The 23-metre-high tower made of 3D-printed columns is to become a cultural site in Mulegns, a village on the Julier Pass with just 16 inhabitants. The structure is being planned by ETH architects and engineers. Construction is scheduled to start in spring 2022 with robots printing the tower’s components on site.
The village of Mulegns is located on the Julier Pass road and has just 16 inhabitants. The aim of the project is to bring in culture and revitalise the area. This plan is the brainchild of Giovanni Netzer, theatre director and founder of the Origen cultural festival. To this end, his foundation had an old villa relocated, reopened a hotel and is now having a tower printed using white concrete.
Interior view foyer of the White Tower Mulegns. Image credit: Hansmeyer/Dillenburger)
Digital building technology in a mountain village
The White Tower was designed and planned by ETH Professor Benjamin Dillenburger and Michael Hansmeyer from the Digital Building Technologies research group, together with the Origen foundation. Today, the foundation presented the project in Mulegns for the first time. Swiss President Guy Parmelin was also in attendance during the presentation of the project.
The tower is 23 metres in height, and consists mainly of organically shaped, 3D-printed white concrete columns. They support four floors that are each between four and eight metres high. Right at the top, they form a dome and surround a stage where theatre plays, dance performances and concerts will be held.
The project is a fascinating blend of culture and science. ETH aims to use this collaboration to strengthen the association between culture, research and technology development, says Detlef Günther, Vice President for Research at ETH Zurich. “Because new knowledge often emerges where various disciplines meet.”
The White Tower will have a prominent position on the Julier Pass, and is intended to be visually reminiscent of the Grisons confectionery tradition. Large numbers of Grisons emigrants made a name for themselves as pâtissiers in Europe’s capital cities in the 18th century, with their elaborately decorated creations of small, delicate sugar towers.

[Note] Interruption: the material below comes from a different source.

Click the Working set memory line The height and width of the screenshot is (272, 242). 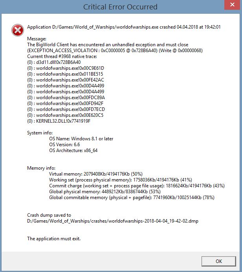click(x=121, y=180)
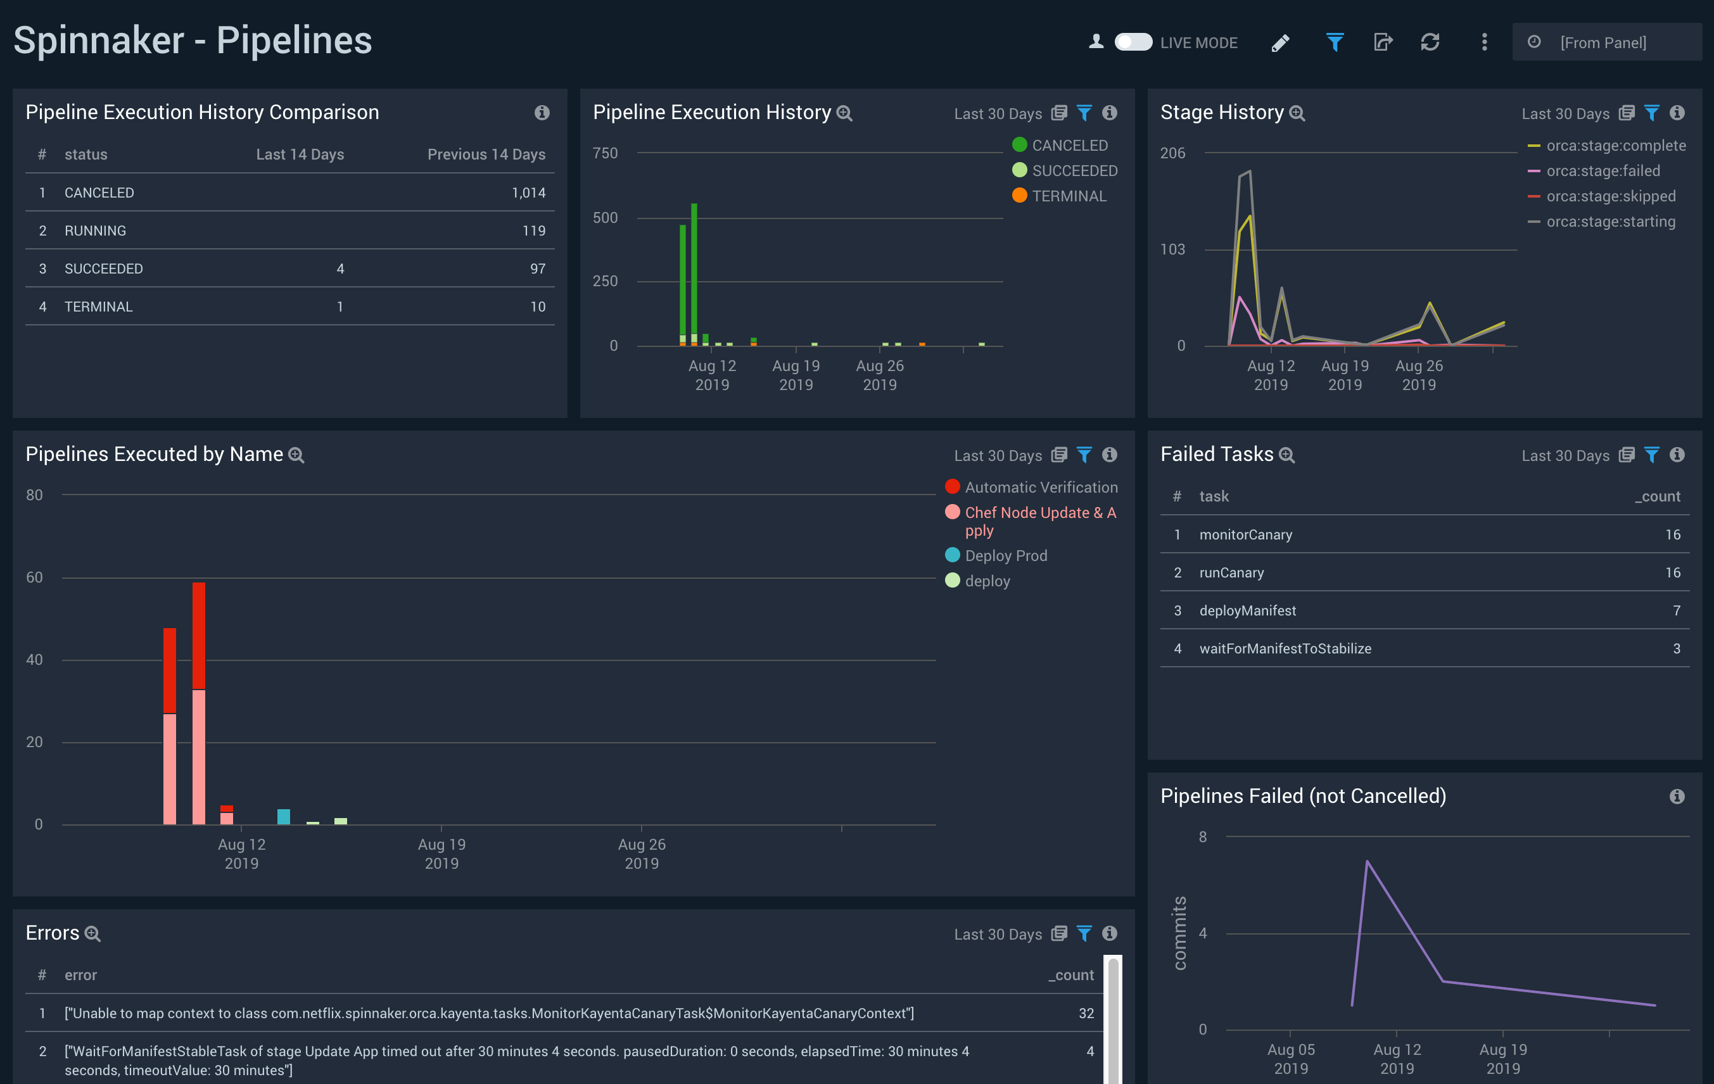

Four ETH professorships involved
The tower will be distinctive not only from an artistic perspective, but also in terms of its construction, as it will be one of the tallest 3D-printed, robot-built structures ever. Alongside Benjamin Dillenburger, three other ETH professors from the National Centre of Competence in Research (NCCR) Digital Fabrication are involved in the development process: Robert Flatt is working on the mixing of concrete – the “ink” for the 3D printer, so to speak – while Walter Kaufmann is responsible for the structural integrity and the connections of the printed concrete elements, and Andreas Wieser’s area is metrology and inspection.
The 3D printing approach to construction allows complex geometries to be produced, and for the concrete to be used exactly where it is needed for the load-bearing structure. The structure will also need less raw materials overall, as no formwork is needed.
Watching the robot at work
If everything goes according to plan, a public construction site will be set up in April 2022, and everyone will be able to watch as a robot applies the white concrete layer by layer. This robot will need just two hours for a three-metre-high column. And the process of dismantling has also already been planned: the concrete elements can all be taken apart, and the tower can theoretically be rebuilt at another location.
ETH and the Origen foundation already worked together back in 2019, when digitally printed concrete columns were used to create a stage set for dance and theatre performances in the gardens of the Villa Carisch in Riom.